You have experienced a traumatic event or a critical incident (any incident that causes emergency service personnel to experience unusually strong emotional reactions, which have the potential to interfere with their ability to function either at the scene or later). Even though the event may be over, you may now be experiencing or may experience later, some strong emotional or physical reactions. It is very common, in fact quite normal, for people to experience emotional aftershocks, when they have passed through a horrible event.
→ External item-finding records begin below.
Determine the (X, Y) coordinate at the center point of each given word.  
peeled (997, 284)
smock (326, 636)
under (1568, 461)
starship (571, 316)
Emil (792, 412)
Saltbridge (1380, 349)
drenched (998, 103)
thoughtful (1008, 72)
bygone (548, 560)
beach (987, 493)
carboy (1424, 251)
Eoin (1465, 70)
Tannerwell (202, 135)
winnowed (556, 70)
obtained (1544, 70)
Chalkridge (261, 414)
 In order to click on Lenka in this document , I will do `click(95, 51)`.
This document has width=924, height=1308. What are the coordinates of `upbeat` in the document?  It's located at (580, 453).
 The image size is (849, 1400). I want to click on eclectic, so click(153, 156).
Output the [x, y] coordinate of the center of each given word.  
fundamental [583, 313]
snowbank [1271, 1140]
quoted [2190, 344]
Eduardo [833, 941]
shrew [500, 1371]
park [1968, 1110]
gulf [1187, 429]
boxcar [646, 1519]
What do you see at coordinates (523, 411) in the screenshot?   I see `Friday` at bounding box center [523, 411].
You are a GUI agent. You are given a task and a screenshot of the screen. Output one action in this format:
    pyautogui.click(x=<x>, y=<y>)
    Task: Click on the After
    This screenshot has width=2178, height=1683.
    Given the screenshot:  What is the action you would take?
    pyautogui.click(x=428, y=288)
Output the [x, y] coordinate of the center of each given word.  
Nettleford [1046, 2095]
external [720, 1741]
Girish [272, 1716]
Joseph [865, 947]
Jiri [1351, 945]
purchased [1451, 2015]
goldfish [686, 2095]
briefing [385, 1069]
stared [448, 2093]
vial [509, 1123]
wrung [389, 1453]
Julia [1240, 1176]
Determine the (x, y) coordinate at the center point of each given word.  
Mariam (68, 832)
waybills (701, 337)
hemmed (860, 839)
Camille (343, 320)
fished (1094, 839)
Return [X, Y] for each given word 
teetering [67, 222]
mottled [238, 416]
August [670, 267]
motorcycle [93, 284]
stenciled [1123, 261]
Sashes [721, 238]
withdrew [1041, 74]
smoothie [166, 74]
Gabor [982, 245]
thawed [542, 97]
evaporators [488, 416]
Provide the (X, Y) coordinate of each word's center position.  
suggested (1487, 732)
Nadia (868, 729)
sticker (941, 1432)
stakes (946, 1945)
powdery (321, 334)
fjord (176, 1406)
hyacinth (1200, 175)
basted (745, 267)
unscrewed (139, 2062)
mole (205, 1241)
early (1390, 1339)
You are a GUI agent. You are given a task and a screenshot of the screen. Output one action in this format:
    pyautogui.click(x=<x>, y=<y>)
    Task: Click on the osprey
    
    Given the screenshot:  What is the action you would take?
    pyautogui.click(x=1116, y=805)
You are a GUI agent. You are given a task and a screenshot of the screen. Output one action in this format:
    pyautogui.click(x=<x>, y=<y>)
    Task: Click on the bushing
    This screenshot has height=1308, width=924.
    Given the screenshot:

Sometimes the emotional aftershocks (or stress reactions) appear immediately after the traumatic event. Sometimes they may appear a few hours or a few days later. And, in some cases, weeks or months may pass before the stress reactions appear.

The signs and symptoms of a stress reaction may last a few days, a few weeks or a few months, and occasionally longer depending on the severity of the traumatic event. With understanding and the support of loved ones the stress reactions usually pass more quickly. Occasionally, the traumatic event is so painful that professional assistance from a counselor may be necessary. This does not imply craziness or weakness. It simply indicates that the particular event was just too powerful for the person to manage by himself or herself.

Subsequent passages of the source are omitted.